Q-Spear Capital has two investments in Zimbabwe that it concluded in 2013 and 2014 – Metro Wholesalers and Dendairy. Share your thoughts about Zimbabwe from an investment perspective.

A-Metro Wholesalers, a groceries and hardware wholesaler in Zimbabwe, was our very first investment from our first fund in 2013. At the time, Zimbabwe was a US dollar-based economy and things were going very well. Metro had revenues of about USD 70 million and it has grown significantly every year since then. The discussions around the Zimbabwe dollar as official currency started back in 2017. Since then everything has been a bit murky. In 2018, for example, all companies still reported in US dollars but were trading in local currency.
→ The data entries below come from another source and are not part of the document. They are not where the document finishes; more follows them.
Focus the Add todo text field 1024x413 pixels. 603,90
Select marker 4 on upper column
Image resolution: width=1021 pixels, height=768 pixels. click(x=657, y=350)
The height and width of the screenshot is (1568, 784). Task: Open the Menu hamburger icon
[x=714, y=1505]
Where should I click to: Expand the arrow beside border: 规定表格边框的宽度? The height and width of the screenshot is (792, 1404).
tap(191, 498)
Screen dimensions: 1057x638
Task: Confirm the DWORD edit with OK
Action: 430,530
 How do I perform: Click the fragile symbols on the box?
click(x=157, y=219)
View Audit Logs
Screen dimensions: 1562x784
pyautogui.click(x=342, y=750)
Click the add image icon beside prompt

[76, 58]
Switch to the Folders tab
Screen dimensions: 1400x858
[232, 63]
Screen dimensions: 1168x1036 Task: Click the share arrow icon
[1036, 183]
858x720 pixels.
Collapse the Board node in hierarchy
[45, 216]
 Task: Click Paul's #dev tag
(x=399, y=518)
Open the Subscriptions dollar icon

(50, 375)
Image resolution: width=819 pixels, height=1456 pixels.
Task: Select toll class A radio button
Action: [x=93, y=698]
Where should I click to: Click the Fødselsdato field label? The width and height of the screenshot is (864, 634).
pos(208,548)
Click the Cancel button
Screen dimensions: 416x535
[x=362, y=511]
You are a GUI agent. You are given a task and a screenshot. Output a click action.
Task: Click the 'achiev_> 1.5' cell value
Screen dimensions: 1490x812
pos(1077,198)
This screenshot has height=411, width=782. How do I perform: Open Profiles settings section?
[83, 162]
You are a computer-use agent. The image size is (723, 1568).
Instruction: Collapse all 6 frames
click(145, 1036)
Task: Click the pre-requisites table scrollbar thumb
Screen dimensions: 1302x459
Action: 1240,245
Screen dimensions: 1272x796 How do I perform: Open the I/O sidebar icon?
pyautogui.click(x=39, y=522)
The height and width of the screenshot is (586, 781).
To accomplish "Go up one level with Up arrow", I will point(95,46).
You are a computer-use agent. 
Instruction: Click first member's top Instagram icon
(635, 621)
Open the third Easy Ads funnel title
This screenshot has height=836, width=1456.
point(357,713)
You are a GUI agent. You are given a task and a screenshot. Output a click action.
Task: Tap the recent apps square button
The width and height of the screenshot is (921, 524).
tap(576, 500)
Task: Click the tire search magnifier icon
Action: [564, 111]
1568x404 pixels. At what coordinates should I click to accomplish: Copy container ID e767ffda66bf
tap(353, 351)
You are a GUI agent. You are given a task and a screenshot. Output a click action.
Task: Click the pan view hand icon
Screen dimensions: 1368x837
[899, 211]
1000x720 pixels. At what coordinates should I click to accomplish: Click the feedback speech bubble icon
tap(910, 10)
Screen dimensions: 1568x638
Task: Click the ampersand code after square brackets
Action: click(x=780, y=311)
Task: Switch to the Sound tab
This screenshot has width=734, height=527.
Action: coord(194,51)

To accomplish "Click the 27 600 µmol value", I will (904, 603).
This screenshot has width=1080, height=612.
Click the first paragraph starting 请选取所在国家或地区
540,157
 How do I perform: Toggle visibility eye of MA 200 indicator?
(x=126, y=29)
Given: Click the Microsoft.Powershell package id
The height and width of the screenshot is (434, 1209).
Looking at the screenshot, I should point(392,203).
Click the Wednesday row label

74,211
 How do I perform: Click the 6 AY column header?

It has made it very difficult to work out how well the business was performing.

Dendairy, our other investment, is a big player in Zimbabwe in terms of dairy production. The company had, at the time of investment, started to put funds into a new production line for UHT milk, but ran out of capital. We stepped in. They have since increased production about 10 times.

We are very happy with both investments which were both done in our first fund.

We are currently tracking two or three opportunities in Zimbabwe very closely. I think you can still invest in Zimbabwe. You just have to be very clear that your criteria are being met. There are definitely fewer opportunities now than there were before, but the quality of the assets remains very good. The reasons being that Zimbabwe has a very well-educated population and quite a professional legal system compared to neighbouring countries, especially from a commercial perspective. For example, if Metro has someone owing them money and they are taken to court it can be resolved in quite a reasonable time.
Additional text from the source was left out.